Suppose that the multicast traffic flow is initiated from the source to the RP as follows:

R2 –> R4 –> R3 (RP)

Then traffic flows from the RP to receiver:

R3 –> R4 –>R5

When multicast traffic is coming from the RP on R4, will RPF check fail? I assume so, since multicast traffic is entering the interface in which RPF will be failed. Is there any other rule to follow if traffic is coming from RP?

Best Regards

Karim

Hi Karim,

First let’s do a quick recap on the different trees that are formed in PIM sparse mode. When a client wants to receive traffic for a particular group, it sends a (*,G) IGMP Report (a join) onto its LAN segment. The multicast router on this LAN segment turns the IGMP join message into a PIM Join message, and sends it upstream towards the RP. The result of this is a (*,G) shared tree rooted at the RP, which points down towards the receiver. This is considered the RPT, or simply the “shared tree”.

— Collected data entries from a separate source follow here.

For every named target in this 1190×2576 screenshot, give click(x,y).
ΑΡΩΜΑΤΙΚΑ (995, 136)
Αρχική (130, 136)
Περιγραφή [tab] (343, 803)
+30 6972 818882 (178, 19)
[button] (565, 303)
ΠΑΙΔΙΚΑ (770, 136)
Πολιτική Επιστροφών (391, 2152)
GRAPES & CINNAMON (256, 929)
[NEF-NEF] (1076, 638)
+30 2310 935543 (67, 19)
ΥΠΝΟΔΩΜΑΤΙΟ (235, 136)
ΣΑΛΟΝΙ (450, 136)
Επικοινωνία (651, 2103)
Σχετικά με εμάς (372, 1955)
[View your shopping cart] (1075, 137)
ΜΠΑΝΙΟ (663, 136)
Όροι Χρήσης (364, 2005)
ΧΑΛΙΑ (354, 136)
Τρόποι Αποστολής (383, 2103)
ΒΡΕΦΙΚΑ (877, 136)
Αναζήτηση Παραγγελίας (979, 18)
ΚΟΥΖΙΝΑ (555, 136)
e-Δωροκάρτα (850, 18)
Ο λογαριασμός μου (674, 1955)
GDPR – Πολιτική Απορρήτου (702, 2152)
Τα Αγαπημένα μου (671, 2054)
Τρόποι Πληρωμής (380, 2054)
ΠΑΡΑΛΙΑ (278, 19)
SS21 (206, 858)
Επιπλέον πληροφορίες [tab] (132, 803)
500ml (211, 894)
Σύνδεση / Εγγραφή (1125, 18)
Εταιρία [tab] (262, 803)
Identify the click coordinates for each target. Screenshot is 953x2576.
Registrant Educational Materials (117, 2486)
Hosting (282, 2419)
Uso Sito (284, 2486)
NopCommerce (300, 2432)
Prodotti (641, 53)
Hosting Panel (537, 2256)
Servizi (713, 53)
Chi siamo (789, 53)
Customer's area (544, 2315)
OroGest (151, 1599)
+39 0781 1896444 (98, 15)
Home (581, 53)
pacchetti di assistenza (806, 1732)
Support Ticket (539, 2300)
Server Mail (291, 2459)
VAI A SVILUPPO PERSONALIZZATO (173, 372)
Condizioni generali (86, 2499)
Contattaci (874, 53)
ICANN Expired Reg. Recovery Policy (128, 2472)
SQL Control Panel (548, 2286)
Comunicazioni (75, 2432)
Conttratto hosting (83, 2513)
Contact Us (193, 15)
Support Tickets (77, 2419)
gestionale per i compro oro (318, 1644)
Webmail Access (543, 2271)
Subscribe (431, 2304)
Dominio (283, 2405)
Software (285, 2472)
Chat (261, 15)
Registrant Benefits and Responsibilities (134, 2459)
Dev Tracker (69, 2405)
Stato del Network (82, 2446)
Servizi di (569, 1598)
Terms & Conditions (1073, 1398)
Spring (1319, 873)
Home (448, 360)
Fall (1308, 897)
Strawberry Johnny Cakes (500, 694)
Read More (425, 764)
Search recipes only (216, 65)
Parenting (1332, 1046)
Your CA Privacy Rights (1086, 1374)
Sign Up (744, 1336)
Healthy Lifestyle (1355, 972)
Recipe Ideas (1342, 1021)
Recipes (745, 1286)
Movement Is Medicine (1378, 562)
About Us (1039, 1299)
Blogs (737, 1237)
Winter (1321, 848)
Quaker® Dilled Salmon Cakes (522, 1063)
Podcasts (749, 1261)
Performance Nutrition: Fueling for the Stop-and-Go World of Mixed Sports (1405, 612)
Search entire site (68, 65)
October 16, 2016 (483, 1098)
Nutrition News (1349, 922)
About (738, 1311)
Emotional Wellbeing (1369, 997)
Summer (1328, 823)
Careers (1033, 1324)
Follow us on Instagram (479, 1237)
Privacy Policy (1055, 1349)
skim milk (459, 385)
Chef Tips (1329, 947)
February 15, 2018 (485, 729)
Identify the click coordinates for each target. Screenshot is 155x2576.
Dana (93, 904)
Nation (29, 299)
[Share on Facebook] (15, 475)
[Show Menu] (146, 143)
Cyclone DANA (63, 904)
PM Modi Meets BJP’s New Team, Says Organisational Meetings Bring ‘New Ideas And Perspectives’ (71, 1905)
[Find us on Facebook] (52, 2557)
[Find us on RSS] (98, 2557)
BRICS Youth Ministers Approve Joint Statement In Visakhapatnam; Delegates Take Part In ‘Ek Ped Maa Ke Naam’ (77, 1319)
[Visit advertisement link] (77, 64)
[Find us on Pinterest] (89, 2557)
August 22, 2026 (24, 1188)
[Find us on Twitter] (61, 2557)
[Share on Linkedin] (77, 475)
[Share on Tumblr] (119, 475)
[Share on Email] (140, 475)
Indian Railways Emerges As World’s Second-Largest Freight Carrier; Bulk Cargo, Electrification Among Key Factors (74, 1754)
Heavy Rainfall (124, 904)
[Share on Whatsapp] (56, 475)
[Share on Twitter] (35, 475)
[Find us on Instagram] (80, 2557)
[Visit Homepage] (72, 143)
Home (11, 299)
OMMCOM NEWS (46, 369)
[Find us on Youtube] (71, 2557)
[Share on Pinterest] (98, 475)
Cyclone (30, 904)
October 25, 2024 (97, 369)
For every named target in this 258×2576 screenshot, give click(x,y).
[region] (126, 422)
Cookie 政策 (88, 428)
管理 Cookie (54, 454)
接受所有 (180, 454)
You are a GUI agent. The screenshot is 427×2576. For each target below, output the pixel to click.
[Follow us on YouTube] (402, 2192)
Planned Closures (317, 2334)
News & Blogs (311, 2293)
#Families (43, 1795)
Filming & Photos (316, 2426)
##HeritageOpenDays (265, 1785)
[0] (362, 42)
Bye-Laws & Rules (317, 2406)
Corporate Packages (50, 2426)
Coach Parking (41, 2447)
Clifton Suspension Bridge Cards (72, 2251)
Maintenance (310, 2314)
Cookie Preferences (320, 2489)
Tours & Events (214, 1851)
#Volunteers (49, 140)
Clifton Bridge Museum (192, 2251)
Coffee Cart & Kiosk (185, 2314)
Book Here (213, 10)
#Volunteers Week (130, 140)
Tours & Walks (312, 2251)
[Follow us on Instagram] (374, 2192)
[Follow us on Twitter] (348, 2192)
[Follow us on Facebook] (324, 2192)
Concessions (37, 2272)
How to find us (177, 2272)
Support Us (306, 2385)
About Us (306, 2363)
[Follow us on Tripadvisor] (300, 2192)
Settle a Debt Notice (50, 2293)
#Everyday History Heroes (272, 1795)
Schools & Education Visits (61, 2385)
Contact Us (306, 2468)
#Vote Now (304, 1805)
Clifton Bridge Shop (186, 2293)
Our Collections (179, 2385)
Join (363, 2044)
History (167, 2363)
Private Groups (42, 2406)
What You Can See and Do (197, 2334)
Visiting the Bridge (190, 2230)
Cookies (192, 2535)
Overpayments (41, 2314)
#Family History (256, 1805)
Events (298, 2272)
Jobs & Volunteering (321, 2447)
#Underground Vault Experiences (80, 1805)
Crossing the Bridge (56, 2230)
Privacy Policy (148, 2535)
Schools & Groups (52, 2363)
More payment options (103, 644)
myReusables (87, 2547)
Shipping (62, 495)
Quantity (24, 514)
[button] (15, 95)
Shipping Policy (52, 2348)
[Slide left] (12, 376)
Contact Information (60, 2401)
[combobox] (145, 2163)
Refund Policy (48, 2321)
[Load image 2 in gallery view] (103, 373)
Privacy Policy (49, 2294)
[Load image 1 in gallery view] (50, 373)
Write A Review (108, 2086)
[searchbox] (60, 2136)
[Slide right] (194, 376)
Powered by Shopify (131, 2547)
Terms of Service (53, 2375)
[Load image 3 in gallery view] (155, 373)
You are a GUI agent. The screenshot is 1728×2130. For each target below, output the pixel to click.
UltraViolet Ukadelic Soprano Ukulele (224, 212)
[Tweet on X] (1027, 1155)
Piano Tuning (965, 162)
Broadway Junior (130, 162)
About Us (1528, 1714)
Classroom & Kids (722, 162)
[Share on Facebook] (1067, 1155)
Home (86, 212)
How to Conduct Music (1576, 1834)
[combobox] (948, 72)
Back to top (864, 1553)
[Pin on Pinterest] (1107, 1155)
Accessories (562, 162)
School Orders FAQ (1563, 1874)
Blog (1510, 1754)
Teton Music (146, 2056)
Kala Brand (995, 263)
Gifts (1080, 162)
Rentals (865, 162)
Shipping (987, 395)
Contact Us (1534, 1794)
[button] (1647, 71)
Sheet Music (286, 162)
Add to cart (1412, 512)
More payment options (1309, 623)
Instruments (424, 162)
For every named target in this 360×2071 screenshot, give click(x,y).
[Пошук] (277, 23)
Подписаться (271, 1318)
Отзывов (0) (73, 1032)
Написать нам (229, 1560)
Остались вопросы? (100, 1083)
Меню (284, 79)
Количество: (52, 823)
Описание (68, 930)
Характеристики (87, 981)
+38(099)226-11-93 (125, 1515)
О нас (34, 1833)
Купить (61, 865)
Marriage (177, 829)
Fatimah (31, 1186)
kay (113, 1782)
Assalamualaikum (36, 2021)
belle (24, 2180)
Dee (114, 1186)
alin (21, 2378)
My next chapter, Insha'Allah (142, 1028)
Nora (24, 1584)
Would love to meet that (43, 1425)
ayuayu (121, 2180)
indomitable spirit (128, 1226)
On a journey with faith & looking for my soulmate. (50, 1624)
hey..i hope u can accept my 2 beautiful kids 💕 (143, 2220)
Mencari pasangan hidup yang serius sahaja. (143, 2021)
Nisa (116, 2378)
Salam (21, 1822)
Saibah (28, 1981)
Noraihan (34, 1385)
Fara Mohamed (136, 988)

Next, the source of traffic begins sending multicast packets to this particular group onto its LAN segment. The multicast router on this LAN, the PIM DR, receives the feed and now knows about the source and group pair (S,G). Subsequently, the PIM DR sends a PIM Register message to the RP, informing it about the new (S,G) pair. Assuming that the rest of the PIM design is correct, e.g. no RPF failure or missing routes, the RP acknowledges the DR by replying with a PIM Register Stop message. Now the RP knows about the source via the (S,G) pair that was registered, and it knows about the receiver via the (*,G) join that came from downstream. At this point, the RP now needs to join the (S,G) tree to actually receive the traffic from the source. This is done via an (S,G) PIM Join up the reverse path towards the source. The result is a tree rooted at the source destined for the RP. This is considered the SPT, or simply the “shortest path tree”.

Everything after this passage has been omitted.